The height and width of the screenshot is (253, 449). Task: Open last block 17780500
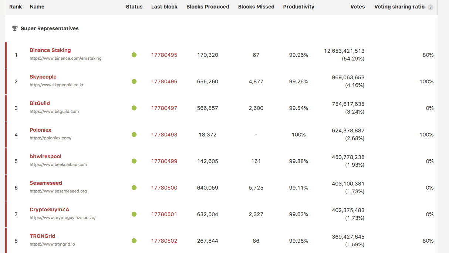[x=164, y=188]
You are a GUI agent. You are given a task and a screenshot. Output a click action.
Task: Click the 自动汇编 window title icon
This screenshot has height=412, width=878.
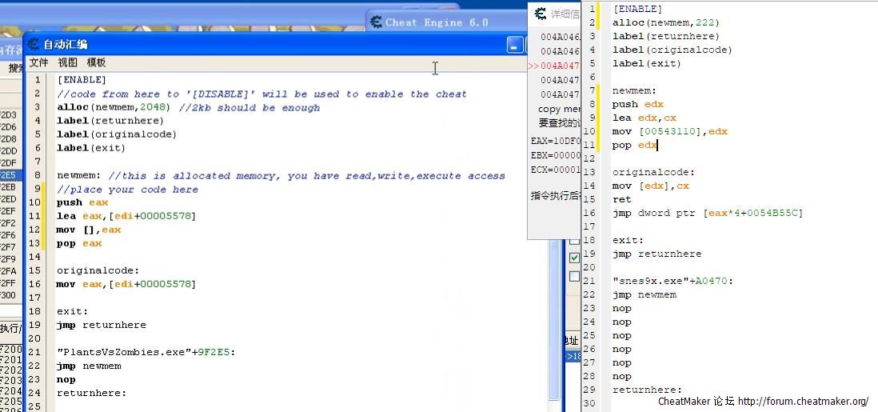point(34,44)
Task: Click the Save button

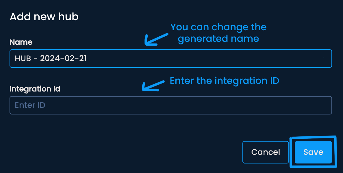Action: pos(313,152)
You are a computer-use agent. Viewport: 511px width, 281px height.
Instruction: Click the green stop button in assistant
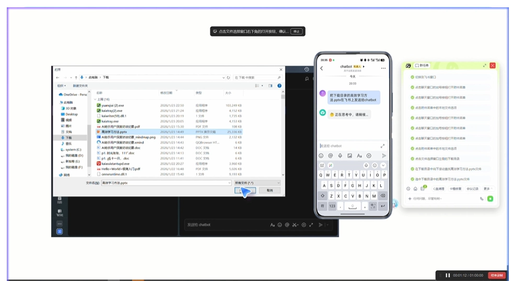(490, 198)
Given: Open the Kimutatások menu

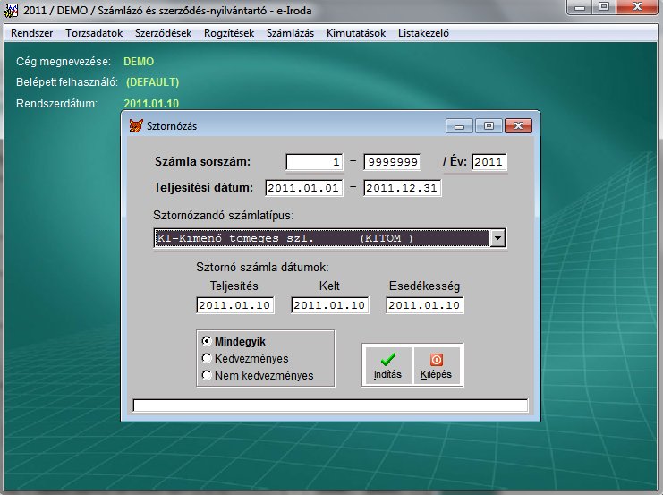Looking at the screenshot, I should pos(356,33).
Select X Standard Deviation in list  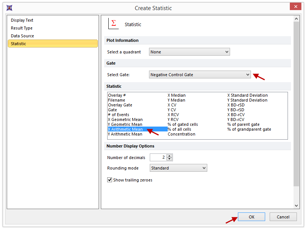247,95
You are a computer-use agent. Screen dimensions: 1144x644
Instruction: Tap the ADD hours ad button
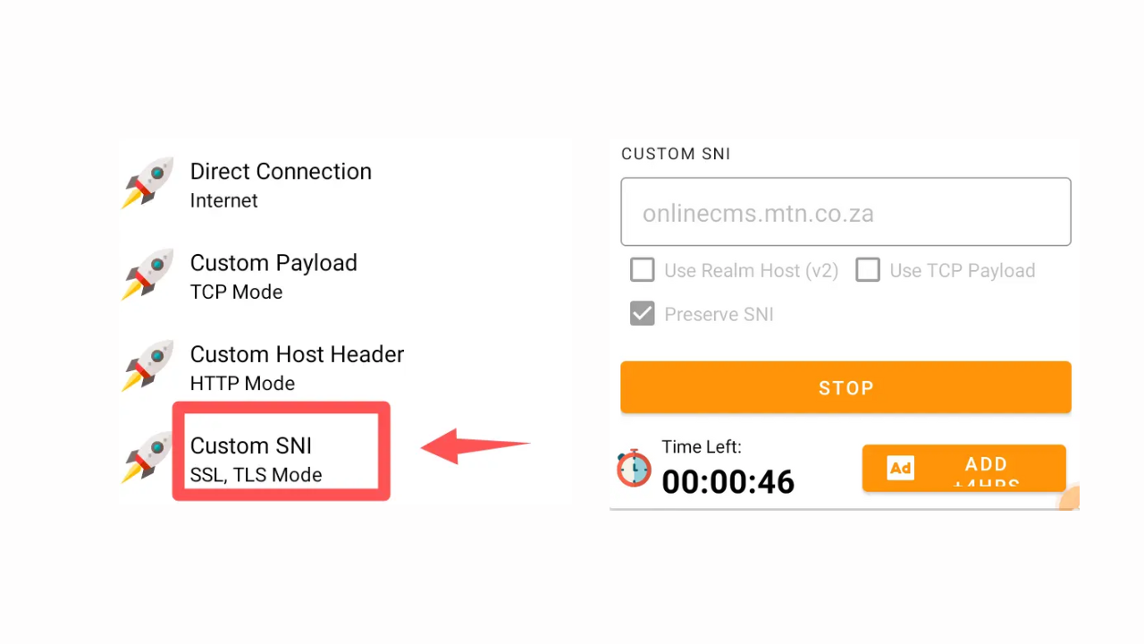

---

■ **Task to complete**: Go through the lines above and count those with the string "computer". Reply with the count and nothing more.

■ **Solution for this exercise**: 2